AMPS is delighted to announce our student keynote award winner, Ms Xanthe Lowe-Browne, and our ECR keynote award winner, Dr Dianna Vidas!

The student and ECR Keynote presentations will take place at 12pm on Thursday July 4th, in person at the conference, and livestreamed. It is FREE to register to attend the keynote via Zoom, even if you are unable to attend the conference in person.

If you are not attending the full conference, sign up via our eventbrite page here to attend the student and ECR keynote presentations online:

About Ms Xanthe Lowe-Brown:

Xanthe Lowe-Brown is a PhD Student in Human-Computer Interaction at the University of Melbourne, holding a PhD scholarship from the Centre for AI and Digital Ethics (CAIDE). Working with an exceptional interdisciplinary supervision team – Dr Greg Wadley (Human-Computer Interaction), Dr Solange Glasser (Music Psychology) and A/Prof Peter Koval (Psychology), Xanthe’s PhD aims to enhance wellbeing outcomes for music listeners by improving recommendation algorithms used by music streaming services such as Spotify to recommend music that helps users regulate their emotions. Xanthe completed a Bachelor of Music (Contemporary Guitar) at the Melbourne Conservatorium of Music in 2021, graduating with First Class Honours. Xanthe received the Harold Clarke English & Elizabeth English Scholarship in 2022 for her Honour’s thesis on the individual differences in the experience of Musically-Evoked Chills.

About Dr Dianna Vidas

Dianna Vidas is an interdisciplinary researcher interested in the intersection between wellbeing, music, and technology.

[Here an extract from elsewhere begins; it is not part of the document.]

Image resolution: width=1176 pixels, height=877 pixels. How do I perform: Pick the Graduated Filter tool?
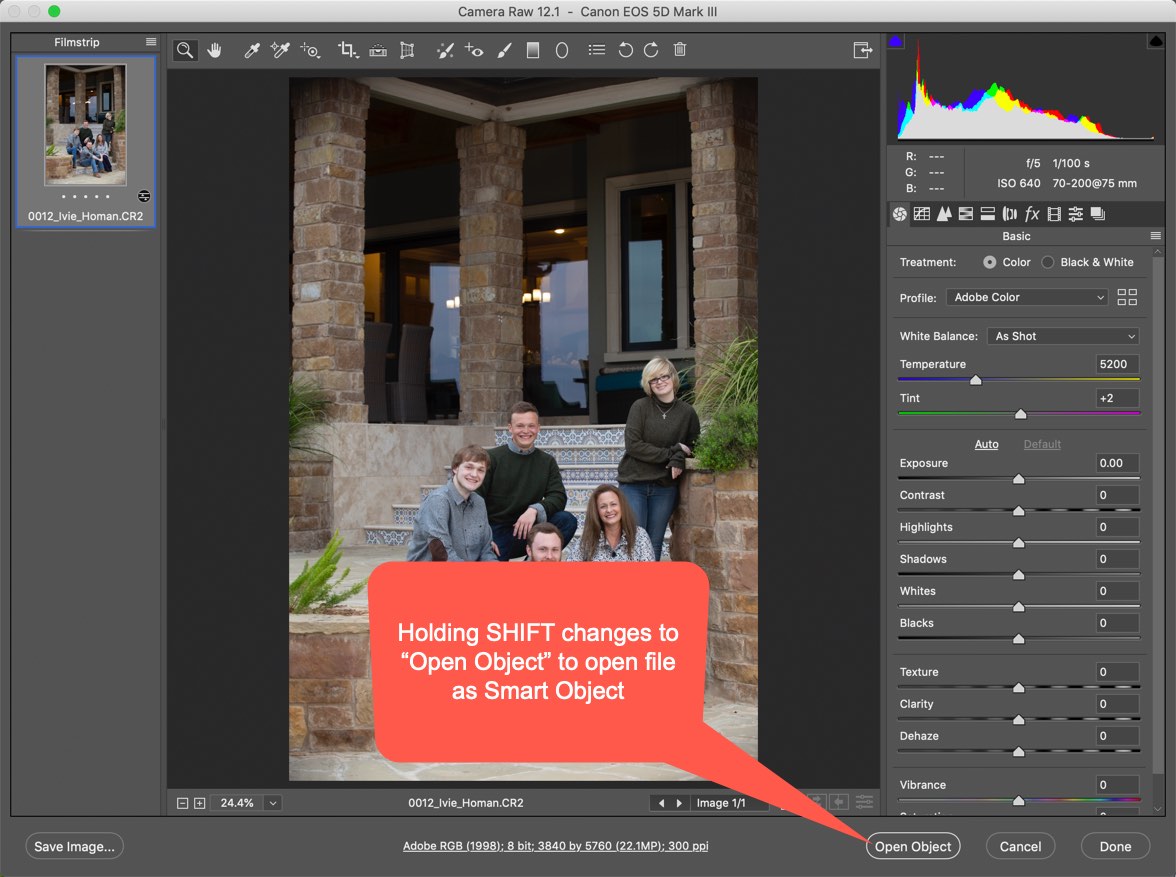pos(533,50)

Her PhD investigated the benefits of music listening for students, focusing on music for wellbeing, emotions, and studying. Dianna is currently a postdoctoral researcher in human-computer interaction at the University of Melbourne, working on a team developing an app to train carers of people with dementia to use music in care (the MATCH project). Dianna also has a keen interest in exploring new methods, including applications for using data drawn from Spotify. She is about to begin a new role at the University of Queensland, investigating social connection and wellbeing of older adults with hearing loss.